Kv2–VAP interactions enhance presynaptic ER and mitochondrial calcium influx and the mobilization of vesicles from the reserve pool

In neurons, the endoplasmic reticulum (ER) forms an extensive network that establishes membrane contact sites (MCSs) with various organelles including the plasma membrane (PM). While MCSs are known to regulate lipid exchange and Ca ²⁺ signaling, their specific roles in synaptic transmission remain poorly understood. Here, we demonstrate that the ER resident proteins VAPA and VAPB are essential for organizing presynaptic Ca ²⁺ exchange and mobilizing synaptic vesicles. We show that the loss of VAP impairs Ca ²⁺ loading into both the ER and mitochondria during electrical activity.

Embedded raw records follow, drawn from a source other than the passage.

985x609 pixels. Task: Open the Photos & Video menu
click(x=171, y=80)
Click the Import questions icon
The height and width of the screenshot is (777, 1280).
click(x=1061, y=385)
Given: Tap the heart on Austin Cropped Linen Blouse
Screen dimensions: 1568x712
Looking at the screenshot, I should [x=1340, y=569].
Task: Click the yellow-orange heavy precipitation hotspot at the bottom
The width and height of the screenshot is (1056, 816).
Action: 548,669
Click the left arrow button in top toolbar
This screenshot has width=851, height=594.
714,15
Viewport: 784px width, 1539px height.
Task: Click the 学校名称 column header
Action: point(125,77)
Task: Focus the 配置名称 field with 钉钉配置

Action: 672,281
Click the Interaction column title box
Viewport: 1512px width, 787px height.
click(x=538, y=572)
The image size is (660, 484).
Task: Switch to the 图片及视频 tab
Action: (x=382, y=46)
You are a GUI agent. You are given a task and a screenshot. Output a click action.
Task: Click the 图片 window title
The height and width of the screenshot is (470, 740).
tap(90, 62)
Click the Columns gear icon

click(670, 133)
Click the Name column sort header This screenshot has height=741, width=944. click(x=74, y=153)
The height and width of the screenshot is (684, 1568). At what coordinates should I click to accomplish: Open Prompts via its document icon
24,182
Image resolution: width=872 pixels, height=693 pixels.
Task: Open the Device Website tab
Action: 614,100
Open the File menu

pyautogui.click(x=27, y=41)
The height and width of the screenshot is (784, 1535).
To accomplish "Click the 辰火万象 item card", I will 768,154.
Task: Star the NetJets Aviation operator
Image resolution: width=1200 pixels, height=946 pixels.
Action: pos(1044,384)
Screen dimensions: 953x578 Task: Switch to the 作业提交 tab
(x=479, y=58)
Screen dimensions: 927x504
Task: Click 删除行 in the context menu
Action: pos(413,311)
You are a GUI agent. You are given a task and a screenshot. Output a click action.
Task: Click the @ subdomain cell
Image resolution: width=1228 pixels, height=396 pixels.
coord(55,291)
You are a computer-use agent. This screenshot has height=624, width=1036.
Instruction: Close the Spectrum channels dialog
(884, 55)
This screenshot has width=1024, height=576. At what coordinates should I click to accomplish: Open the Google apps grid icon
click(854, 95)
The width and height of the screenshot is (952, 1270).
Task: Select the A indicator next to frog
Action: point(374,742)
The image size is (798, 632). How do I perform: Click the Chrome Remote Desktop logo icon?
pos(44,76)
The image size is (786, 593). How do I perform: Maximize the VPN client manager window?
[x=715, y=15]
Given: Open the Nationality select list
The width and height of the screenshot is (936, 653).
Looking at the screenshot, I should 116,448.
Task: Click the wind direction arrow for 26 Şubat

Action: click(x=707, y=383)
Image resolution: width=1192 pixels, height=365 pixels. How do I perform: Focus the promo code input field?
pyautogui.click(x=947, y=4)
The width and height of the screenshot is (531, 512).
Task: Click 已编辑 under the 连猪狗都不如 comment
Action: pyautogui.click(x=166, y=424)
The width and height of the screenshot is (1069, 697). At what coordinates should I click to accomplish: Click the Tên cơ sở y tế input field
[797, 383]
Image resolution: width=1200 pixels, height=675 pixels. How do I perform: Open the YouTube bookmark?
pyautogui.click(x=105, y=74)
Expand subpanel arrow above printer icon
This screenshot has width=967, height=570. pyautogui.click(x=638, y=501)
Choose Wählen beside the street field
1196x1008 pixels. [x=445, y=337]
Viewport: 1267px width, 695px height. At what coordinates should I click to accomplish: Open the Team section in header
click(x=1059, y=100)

This regulation occurs primarily through VAP interactions with voltage-gated potassium channels (Kv2) at the PM. Our data suggest that the Kv2-VAP complex organizes presynaptic Ca ²⁺ signaling outside of the active zone. Without this scaffold, synaptic vesicles become trapped in the reserve pool and fail to participate in exocytosis. These findings reveal a novel role for Kv2-VAP MCSs in coordinating organelle Ca ²⁺ signaling and the synaptic vesicle cycle.